What if we did Shaun of the Deadwith Woody Harrleson as the “funny guy”, and added a Napoleon Dynamite loser to it?

Overview

A well-done zombie comedy, with enough anti-zombie violence for the action fans and plenty of loser comedy.  The very funny script even makes the 90 minutes of Woody Harrleson shtick acceptable.

Review

Your Movie Monkey heard from multiple sources that this was great, and it did not disappoint.  The world has been taken over by zombies, and there are very few survivors left.  The movie focuses on one Napoleon Dynamite type loser, Columbus (Jesse Eisenberg), who is trying to get to his family (in Columbus, Ohio… everyone is known by the town they’re from in this film).  He explains to us how he survives, basically he has a set of rules he lives his life by.  (Example: Rule #1, Cardio.  You’ve got to be able to outrun the Zombies.)

We get to know Columbus throughout this movie, as he becomes more alive in his quest to survive than he ever was before the invasion.  Columbus hooks up with Tallahassee (Woody Harrelson), who basically just loves shooting zombies.  Tallahassee has suffered a big loss, and basically doesn’t care about anything else.

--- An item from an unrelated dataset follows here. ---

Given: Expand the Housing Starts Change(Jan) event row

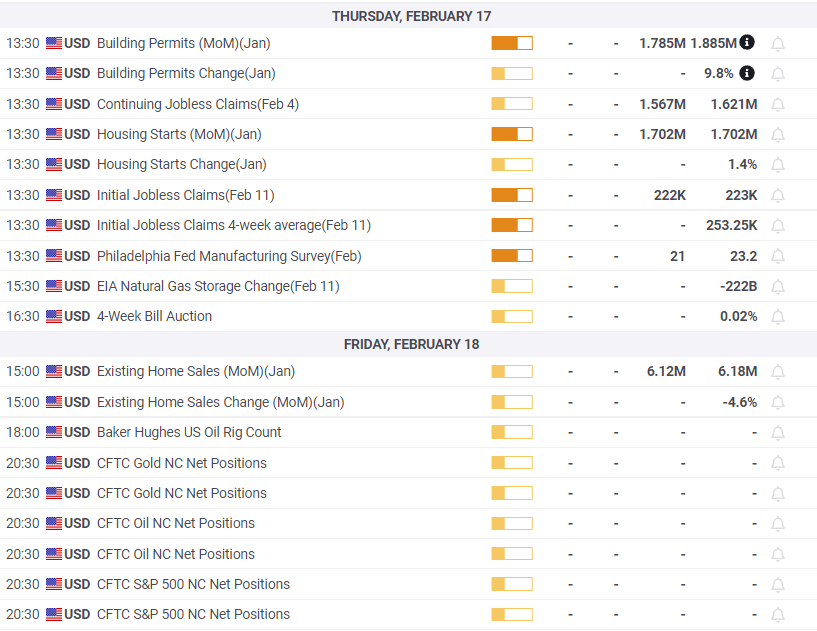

It’s the script that’s really funny… constant reminders of the rules.  Nothing much actually happens in the film, but the adventures along the way are worth it.  Your Movie Monkey’s hesitancy was the idea of watching Woody Harrleson for an entire movie.  (He’s funny in small doses, but 90 minutes?)  But the writing is so good, that it’s even worth it.  A lot of fun and laughs, and not too deep, Zombieland is definitely worth a rental, if you like the genre. 

Your Movie Monkey, who can’t deal with horror films or with gangster films very well, found this one easy enough because the zombies are so clearly not real, it’s a complete fantasy.  Some may find it too violent, but those who would probably don’t need this review to help decide.

It’s rated R for some language and for violence.  Definitely not for young kids.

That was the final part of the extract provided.